Negotiators have made significant progress in the last week or so on reviving the 2015 Iran nuclear deal but very tough issues remain, a senior U.S. State Department official said on Friday.
The U.S. official said he hoped Iran's lead negotiator would return in the coming days to Vienna, where the talks are taking place, "with a positive view" but that even if he did, there were still difficult issues on the table.
"There's been significant progress over the last week or two," the U.S. official told reporters on condition that he not be named. "But at the same time it's important to note that very serious issues remain."
The broad aim of the talks is to return to the original 2015 bargain of lifting sanctions against Iran, including those that have slashed its oil sales, in exchange for restrictions on its nuclear activities that extend the time Tehran would need to make enough enriched uranium for an atomic bomb if it chose to.

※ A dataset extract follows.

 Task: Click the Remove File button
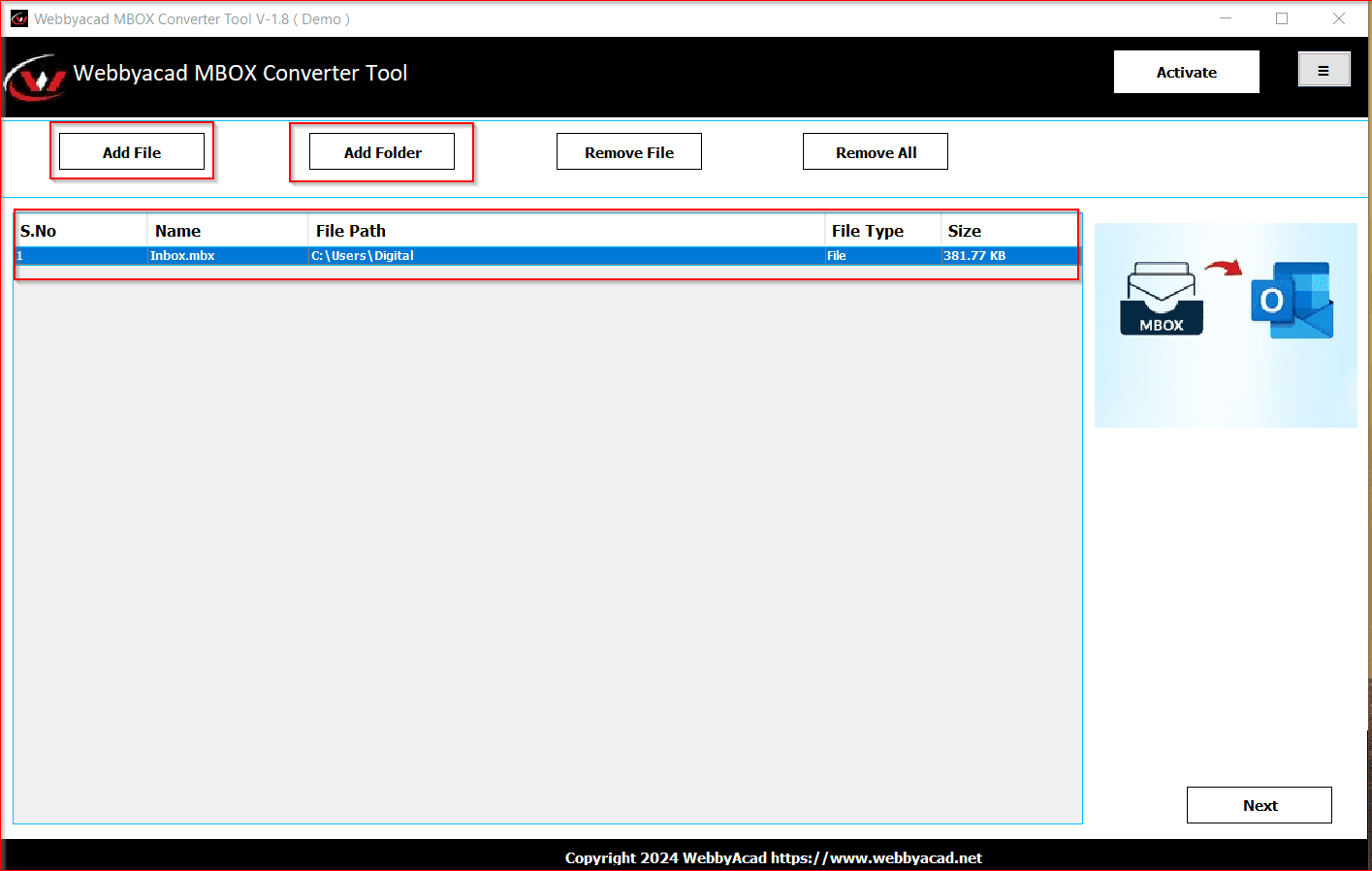[x=628, y=151]
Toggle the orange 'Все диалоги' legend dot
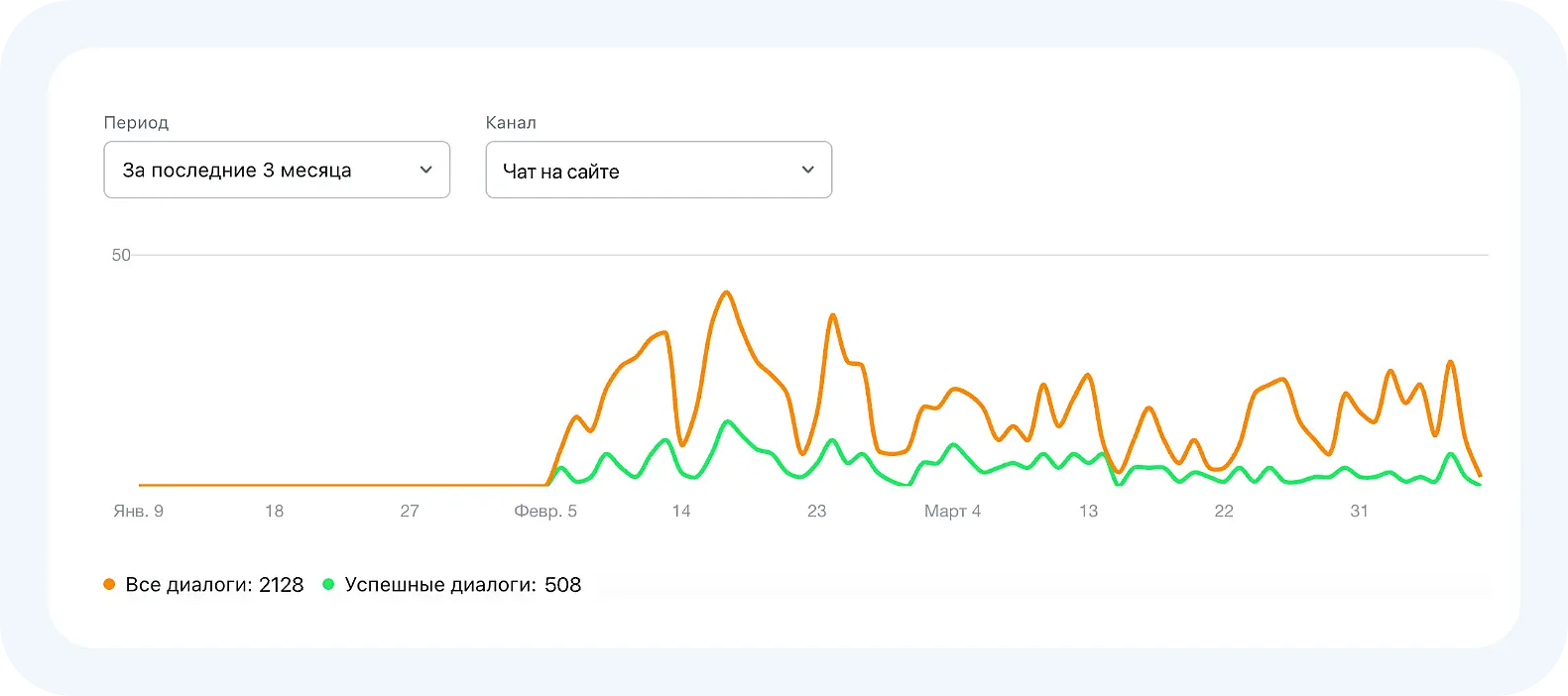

Iran has long denied such an ambition and has said that its nuclear program is solely for peaceful purposes.
The U.S. official said a deal, if one can be reached, would in many ways track the terms of the original accord on Iran's levels of uranium enrichment, the stockpile of enriched uranium it may hold, and the numbers of centrifuges it may operate.
However, he left open the possibility of some modifications to account the additional sanctions that then-President Donald Trump imposed on Iran after pulling the United States out of the deal in 2018 and the nuclear advances that Iran has since made.
"We hope that when Iran comes back, it comes back in with a pre-disposition to try to resolve this quickly," the official said, saying there were still disagreements "for which there is not a solution that's on the table."
He declined to name the sticking points, and would not be drawn on whether Washington had persuaded Tehran to agree to follow-on negotiations on its nuclear program, its development of ballistic missiles or support for regional proxies.
He also said there has not been any deal reached in separate negotiations about the release of four U.S. citizens whom the United States believes have been wrongfully detained by Iran.